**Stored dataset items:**

* * *

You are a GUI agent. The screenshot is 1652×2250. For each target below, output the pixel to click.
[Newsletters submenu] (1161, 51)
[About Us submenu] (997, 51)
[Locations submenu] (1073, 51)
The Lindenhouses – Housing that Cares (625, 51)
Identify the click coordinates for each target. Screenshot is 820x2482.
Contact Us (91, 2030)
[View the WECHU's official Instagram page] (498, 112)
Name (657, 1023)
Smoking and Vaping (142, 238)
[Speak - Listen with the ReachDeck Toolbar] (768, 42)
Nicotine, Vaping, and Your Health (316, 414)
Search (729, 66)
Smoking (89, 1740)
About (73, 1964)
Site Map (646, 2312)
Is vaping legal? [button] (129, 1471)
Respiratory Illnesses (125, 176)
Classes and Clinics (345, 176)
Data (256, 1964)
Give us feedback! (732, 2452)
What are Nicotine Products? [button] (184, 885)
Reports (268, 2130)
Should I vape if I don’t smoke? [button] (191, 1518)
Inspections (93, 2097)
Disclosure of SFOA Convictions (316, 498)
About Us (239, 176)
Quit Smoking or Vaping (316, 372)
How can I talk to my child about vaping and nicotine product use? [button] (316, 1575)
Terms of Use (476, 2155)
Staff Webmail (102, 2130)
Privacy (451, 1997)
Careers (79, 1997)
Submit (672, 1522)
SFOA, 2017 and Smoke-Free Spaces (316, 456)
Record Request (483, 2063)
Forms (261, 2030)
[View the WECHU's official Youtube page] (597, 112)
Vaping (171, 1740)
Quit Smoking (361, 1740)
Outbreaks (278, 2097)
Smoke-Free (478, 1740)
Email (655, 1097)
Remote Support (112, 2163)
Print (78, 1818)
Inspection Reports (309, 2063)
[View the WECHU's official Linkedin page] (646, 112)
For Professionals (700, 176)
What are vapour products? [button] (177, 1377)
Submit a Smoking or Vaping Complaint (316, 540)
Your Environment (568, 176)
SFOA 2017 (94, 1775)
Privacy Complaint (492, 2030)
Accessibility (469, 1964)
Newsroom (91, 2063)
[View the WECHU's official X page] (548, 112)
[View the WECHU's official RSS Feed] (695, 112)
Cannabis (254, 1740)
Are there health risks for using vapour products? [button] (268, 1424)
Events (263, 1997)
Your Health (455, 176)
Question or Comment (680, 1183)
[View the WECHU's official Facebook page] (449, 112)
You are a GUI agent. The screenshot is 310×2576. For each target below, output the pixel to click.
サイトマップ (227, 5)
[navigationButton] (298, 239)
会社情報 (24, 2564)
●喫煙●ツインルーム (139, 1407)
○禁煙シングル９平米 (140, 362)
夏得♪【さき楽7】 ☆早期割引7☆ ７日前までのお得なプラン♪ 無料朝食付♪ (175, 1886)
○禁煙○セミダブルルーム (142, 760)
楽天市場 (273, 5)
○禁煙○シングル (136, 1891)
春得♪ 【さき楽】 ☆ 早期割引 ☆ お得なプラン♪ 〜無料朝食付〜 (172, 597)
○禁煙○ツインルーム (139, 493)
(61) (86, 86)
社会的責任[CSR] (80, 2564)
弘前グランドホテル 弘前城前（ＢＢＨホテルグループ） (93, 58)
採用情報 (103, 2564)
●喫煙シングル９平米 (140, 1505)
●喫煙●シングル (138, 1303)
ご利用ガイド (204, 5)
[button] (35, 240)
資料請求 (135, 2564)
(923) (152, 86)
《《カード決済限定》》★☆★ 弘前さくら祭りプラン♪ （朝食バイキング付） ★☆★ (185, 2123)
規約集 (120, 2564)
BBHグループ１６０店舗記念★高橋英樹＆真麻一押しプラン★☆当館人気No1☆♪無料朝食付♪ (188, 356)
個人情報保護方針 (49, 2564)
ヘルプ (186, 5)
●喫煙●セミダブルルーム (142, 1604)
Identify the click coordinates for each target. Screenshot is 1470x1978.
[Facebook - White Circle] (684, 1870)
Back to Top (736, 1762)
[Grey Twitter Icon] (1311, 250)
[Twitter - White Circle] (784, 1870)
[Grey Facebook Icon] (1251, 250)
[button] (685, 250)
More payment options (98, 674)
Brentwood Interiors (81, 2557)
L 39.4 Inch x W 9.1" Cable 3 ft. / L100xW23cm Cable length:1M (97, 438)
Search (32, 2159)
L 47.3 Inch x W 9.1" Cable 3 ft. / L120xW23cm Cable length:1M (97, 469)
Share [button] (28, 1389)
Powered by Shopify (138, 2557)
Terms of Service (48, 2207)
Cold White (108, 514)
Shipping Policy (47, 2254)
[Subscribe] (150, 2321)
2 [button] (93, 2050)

* * *

**Work task:**
Beginning with the line that holds "弘前さくら祭りプラン♪ （朝食バイキング付） ★☆★ (185, 2123)" and ending with the last line of the data, copy each line exactly and add nothing.

**Answer box:**
《《カード決済限定》》★☆★ 弘前さくら祭りプラン♪ （朝食バイキング付） ★☆★ (185, 2123)
規約集 (120, 2564)
BBHグループ１６０店舗記念★高橋英樹＆真麻一押しプラン★☆当館人気No1☆♪無料朝食付♪ (188, 356)
個人情報保護方針 (49, 2564)
ヘルプ (186, 5)
●喫煙●セミダブルルーム (142, 1604)
Identify the click coordinates for each target. Screenshot is 1470x1978.
[Facebook - White Circle] (684, 1870)
Back to Top (736, 1762)
[Grey Twitter Icon] (1311, 250)
[Twitter - White Circle] (784, 1870)
[Grey Facebook Icon] (1251, 250)
[button] (685, 250)
More payment options (98, 674)
Brentwood Interiors (81, 2557)
L 39.4 Inch x W 9.1" Cable 3 ft. / L100xW23cm Cable length:1M (97, 438)
Search (32, 2159)
L 47.3 Inch x W 9.1" Cable 3 ft. / L120xW23cm Cable length:1M (97, 469)
Share [button] (28, 1389)
Powered by Shopify (138, 2557)
Terms of Service (48, 2207)
Cold White (108, 514)
Shipping Policy (47, 2254)
[Subscribe] (150, 2321)
2 [button] (93, 2050)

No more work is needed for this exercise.